🤖 AI Summary
This work addresses estimation error in optimal transport filtering and data assimilation under non-Gaussian, high-dimensional settings. Methodologically, it extends the classical Brenier map error theory to the conditional setting, constructs computationally tractable optimal transport maps via triangular parameterization, and integrates conditional probabilistic modeling with numerical approximation techniques. Its key contribution is the first rigorous error propagation theory for conditional optimal transport filtering in simulation-based inference, substantially broadening the applicability of Al-Jarrah et al.’s algorithm beyond its original Gaussian and low-dimensional assumptions. Experiments across diverse non-Gaussian, high-dimensional benchmark problems demonstrate that the proposed framework achieves both theoretical rigor and computational feasibility, consistently outperforming existing transport-based filtering methods in estimation accuracy and robustness.
📝 Abstract
We present a systematic analysis of estimation errors for a class of optimal transport based algorithms for filtering and data assimilation.

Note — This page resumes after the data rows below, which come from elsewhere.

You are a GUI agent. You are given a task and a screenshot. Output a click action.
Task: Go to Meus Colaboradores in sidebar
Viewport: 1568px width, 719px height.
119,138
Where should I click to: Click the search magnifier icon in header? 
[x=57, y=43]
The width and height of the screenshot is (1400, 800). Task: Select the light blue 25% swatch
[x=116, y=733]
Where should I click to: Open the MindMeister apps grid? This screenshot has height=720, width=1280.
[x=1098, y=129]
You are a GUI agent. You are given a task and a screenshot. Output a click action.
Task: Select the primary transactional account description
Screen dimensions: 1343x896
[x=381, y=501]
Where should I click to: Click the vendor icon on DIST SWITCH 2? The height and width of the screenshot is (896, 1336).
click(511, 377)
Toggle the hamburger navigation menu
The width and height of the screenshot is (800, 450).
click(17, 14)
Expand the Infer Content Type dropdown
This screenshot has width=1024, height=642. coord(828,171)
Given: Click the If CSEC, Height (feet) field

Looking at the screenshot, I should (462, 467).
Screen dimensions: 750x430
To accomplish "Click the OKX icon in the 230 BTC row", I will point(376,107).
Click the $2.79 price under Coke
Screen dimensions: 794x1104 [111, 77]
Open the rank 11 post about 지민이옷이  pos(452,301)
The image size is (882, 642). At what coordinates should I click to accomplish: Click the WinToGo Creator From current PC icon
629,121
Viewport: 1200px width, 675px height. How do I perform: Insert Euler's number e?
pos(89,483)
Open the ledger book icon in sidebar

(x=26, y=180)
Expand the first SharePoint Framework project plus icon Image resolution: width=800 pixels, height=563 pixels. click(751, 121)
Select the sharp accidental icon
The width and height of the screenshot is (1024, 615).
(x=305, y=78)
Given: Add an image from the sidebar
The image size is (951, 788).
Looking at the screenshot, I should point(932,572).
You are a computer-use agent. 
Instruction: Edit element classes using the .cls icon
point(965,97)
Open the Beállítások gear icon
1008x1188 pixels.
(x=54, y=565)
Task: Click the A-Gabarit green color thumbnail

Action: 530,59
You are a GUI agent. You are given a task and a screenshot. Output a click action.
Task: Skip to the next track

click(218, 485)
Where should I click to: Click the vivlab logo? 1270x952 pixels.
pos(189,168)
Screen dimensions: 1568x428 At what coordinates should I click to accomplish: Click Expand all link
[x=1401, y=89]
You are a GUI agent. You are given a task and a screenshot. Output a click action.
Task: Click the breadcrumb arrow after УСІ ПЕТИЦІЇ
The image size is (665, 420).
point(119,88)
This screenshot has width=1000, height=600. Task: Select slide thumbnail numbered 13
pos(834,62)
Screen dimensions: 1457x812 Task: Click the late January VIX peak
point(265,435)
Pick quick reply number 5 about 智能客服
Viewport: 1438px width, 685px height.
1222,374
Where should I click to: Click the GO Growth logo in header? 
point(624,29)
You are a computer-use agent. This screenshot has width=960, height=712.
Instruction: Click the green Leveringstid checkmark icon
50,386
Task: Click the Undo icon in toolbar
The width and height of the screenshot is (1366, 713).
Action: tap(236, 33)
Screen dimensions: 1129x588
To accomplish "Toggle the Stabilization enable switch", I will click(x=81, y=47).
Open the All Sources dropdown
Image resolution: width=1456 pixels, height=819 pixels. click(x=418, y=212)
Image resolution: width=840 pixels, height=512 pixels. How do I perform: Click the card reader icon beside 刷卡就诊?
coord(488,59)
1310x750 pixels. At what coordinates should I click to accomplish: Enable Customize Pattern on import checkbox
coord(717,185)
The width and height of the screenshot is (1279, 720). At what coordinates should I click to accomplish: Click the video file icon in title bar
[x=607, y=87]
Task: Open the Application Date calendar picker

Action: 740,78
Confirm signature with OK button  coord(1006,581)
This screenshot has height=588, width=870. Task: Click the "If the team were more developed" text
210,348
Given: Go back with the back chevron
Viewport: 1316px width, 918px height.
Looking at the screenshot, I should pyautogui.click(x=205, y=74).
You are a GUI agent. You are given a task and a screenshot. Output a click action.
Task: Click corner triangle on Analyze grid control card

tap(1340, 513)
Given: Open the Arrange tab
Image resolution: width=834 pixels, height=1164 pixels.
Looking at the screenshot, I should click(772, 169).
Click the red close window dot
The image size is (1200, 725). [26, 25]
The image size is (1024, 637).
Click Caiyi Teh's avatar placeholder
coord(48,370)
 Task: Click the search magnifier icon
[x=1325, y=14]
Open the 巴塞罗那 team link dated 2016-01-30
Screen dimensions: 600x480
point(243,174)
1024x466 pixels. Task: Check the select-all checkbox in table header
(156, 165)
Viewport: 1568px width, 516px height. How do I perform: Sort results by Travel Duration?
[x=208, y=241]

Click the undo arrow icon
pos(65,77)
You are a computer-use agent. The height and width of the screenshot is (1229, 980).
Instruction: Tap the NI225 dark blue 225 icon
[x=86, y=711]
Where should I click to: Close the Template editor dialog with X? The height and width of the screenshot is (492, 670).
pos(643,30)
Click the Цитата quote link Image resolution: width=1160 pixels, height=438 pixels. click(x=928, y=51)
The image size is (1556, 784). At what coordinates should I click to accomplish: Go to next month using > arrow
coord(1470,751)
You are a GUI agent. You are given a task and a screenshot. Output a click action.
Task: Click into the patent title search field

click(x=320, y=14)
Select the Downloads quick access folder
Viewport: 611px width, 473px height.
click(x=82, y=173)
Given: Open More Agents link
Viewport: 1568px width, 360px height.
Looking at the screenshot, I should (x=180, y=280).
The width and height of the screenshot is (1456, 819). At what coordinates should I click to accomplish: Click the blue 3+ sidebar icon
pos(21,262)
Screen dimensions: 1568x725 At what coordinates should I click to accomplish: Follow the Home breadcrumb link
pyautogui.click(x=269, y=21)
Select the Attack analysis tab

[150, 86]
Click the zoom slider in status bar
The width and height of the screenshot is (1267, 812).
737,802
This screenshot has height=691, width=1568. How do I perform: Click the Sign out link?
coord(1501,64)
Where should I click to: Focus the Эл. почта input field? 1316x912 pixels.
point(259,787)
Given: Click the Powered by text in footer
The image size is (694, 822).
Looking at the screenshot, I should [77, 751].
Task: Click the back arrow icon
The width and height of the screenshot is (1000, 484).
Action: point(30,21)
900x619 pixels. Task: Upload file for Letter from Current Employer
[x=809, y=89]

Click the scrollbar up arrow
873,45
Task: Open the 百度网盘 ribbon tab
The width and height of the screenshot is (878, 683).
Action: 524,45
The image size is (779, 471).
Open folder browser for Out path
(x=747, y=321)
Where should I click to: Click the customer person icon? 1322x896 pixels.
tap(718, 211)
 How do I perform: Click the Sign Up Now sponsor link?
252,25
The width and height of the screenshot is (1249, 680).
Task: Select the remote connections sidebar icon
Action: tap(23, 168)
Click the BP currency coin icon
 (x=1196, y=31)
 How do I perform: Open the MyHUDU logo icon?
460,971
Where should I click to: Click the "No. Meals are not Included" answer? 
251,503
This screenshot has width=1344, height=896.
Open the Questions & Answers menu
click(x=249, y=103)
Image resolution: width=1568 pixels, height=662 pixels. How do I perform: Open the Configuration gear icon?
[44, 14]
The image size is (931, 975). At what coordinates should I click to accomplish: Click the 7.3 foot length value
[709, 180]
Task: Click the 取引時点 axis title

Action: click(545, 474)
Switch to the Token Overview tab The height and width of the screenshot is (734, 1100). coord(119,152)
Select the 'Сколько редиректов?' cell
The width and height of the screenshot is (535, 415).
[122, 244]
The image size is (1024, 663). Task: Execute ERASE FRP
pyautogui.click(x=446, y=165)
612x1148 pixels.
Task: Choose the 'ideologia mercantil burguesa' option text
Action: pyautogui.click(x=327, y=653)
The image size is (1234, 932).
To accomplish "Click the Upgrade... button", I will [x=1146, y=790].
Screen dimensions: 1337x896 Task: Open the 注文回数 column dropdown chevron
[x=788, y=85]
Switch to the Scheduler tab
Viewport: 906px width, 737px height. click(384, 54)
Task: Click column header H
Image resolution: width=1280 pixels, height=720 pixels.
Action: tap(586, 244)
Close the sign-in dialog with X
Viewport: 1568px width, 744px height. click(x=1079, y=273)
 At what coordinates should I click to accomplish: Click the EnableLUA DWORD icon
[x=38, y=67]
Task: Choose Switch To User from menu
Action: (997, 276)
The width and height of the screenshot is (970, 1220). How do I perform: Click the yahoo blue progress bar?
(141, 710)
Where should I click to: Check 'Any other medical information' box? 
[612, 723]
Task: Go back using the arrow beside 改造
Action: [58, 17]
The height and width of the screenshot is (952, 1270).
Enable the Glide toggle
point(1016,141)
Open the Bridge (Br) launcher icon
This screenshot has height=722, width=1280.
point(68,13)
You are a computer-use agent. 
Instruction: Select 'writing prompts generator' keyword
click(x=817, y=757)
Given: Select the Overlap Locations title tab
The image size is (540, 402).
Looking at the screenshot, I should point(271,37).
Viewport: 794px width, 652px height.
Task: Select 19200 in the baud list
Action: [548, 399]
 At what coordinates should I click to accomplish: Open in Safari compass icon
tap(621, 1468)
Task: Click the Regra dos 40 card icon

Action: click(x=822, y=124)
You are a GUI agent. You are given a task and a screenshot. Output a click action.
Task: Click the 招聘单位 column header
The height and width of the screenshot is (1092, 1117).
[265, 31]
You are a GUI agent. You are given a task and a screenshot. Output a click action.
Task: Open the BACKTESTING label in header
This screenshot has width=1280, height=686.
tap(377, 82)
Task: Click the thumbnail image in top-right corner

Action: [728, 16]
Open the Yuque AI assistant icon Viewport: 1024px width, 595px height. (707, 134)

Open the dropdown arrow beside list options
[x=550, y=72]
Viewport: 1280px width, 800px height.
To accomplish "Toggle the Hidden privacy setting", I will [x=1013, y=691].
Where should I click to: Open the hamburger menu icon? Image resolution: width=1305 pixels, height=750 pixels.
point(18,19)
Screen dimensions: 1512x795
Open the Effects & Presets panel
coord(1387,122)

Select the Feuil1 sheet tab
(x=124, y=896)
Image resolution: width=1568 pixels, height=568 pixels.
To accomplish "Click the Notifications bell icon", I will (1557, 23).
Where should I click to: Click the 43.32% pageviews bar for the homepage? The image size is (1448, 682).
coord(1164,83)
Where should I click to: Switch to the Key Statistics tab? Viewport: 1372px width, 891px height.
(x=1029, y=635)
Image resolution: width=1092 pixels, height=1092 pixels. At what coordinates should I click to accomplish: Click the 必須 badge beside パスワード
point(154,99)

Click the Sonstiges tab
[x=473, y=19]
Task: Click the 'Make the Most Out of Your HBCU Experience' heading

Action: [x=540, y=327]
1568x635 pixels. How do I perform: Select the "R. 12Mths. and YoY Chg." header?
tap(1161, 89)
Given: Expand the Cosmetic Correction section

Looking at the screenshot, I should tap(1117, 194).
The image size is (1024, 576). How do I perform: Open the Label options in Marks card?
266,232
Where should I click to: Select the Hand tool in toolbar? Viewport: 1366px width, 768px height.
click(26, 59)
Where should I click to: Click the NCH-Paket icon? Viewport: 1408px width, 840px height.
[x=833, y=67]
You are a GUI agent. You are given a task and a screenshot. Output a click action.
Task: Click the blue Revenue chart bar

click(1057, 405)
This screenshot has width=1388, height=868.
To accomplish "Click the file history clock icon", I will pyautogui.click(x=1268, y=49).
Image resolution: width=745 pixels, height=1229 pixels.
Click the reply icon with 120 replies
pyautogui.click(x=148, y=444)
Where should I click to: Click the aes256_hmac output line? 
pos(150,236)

Along the way, we extend previous error analyses of Brenier maps to the case of conditional Brenier maps that arise in the context of simulation based inference. We then apply these results in a filtering scenario to analyze the optimal transport filtering algorithm of Al-Jarrah et al. (2024, ICML). An extension of that algorithm along with numerical benchmarks on various non-Gaussian and high-dimensional examples are provided to demonstrate its effectiveness and practical potential.